In the mean time, I’ve been wondering if I should add an A1 or perhaps the new A7RV to my fleet of cameras to tick the “8K” box. Having shot with the 8K Venice and the A1 I can see that that for some projects starting at 8K does have benefits. I absolutely adore the images from the 8K Venice 2 sensor and the A1 looks pretty good too. I shot this 8K video in Norway.

So then you start thinking – Do I really need big cameras like the FX9 or FX6? Purely from an image quality point of view I don’t think you do. BUT from an ergonomic point of view there can be a lot of issues with small cameras. Let’s take a look…..

No ND filter. The built in ND filter of the FX6/FX9 and Venice make life so, so much easier whenever you want to shoot outside. For most daylight shoots, when shooting at 800 ISO you are going to need an ND filter if you want to use a sensible shutter speed and aperture. Of course, you can add an ND filter to the front of your lenses, but it’s hard to ignore the convenience and consistency of a built in behind the lens ND filter system. It saves time, is less fiddly, makes swapping lenses easy and is one thing I miss every time I use a DSLR style camera body. BUT it isn’t a deal breaker, you can still add external ND’s.

Outputs: This is harder to resolve. The Sony DSLR style cameras all have some serious output limitations. They only have a single HDMI output and when you use the HDMI output there are limitations over where you can see the screen overlays and information about shutter speed, frame rates etc. Plus you get things like having to use the cameras touch screen to control the touch focus, but the live images only being on the external monitor (or in the EVF in the case of the A7RV, A1). The HDMI on the newer cameras is 10 bit and you could add a splitter or SDI converter if that’s what you need, but then you are hanging a load of extra boxes off the camera.

And talking of extra boxes – when the camera is so small, where do you attach any extras like a better external viewfinder, a monitor, wireless video sender etc? There simply isn’t enough real estate on these very small cameras, even the FX6 can lack sufficient space if you ave a lot of extra stuff you want to attach to the camera.

There is the issue of powering it all. It’s not as bad as it used to be as in most cases you can use the cameras USB-C port and a USB-PD compatible power source to power the camera. But this isn’t as convenient as running everything of a single V-Lock battery. You can adapt from D-Tap to USB-C and some V-Mounts have USB-C, but it still gets messy and the USB-C connector is not very robust.

[Records of locating words and elements]
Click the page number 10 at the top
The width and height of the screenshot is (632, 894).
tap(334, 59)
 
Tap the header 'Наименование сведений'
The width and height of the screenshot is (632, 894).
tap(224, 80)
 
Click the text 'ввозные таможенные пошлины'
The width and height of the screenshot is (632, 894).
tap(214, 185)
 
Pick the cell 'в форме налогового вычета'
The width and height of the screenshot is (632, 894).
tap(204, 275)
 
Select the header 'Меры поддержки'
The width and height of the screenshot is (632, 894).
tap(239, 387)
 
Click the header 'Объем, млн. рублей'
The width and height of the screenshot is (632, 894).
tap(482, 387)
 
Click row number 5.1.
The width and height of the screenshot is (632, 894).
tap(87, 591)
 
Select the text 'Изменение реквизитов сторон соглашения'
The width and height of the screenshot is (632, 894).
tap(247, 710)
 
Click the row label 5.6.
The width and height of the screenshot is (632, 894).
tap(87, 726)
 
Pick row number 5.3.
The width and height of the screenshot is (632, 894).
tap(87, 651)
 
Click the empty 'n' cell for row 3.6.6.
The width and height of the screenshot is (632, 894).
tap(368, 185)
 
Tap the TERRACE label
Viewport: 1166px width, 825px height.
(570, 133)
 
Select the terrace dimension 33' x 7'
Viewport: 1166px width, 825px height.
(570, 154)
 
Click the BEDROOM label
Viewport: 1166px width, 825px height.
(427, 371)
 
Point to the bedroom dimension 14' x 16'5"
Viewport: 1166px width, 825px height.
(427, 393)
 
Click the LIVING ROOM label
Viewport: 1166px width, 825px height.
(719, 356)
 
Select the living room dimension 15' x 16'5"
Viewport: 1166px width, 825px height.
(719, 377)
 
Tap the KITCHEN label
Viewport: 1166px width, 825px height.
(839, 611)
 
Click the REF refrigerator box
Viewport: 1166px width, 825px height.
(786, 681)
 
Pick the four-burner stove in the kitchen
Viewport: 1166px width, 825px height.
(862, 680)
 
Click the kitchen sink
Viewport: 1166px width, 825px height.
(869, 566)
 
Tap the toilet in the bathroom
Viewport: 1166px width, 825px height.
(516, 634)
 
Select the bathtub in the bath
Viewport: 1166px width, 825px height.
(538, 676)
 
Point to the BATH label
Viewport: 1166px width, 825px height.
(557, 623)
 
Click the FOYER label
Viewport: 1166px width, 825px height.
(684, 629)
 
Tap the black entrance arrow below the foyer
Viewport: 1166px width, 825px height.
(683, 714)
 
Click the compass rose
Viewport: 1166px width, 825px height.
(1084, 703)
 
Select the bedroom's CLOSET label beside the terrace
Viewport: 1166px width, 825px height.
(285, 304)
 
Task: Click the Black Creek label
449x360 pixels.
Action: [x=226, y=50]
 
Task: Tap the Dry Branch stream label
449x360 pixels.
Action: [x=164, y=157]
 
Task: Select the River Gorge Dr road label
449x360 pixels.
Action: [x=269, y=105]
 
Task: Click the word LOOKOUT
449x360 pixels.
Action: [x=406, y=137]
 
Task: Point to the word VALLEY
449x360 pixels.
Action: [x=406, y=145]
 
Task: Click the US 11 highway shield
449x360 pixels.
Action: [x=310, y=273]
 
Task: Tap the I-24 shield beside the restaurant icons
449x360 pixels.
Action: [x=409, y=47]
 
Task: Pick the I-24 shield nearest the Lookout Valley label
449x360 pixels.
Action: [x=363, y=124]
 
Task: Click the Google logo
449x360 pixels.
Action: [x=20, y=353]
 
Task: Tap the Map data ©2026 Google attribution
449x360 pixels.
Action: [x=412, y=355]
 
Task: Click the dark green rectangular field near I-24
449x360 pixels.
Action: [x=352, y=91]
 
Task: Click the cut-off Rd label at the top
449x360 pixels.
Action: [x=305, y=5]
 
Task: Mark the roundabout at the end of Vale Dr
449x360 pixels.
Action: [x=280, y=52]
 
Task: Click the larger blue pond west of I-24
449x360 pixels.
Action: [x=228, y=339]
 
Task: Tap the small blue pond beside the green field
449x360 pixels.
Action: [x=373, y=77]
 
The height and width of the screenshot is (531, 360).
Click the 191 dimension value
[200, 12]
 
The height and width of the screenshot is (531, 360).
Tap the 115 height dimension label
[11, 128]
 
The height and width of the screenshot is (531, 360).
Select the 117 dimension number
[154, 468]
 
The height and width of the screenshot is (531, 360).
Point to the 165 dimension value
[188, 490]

**TASK DESCRIPTION**
In the passage above about small cameras, how many HDMI outputs do the Sony DSLR style cameras have?

**PROBLEM SOLUTION**
A single HDMI output.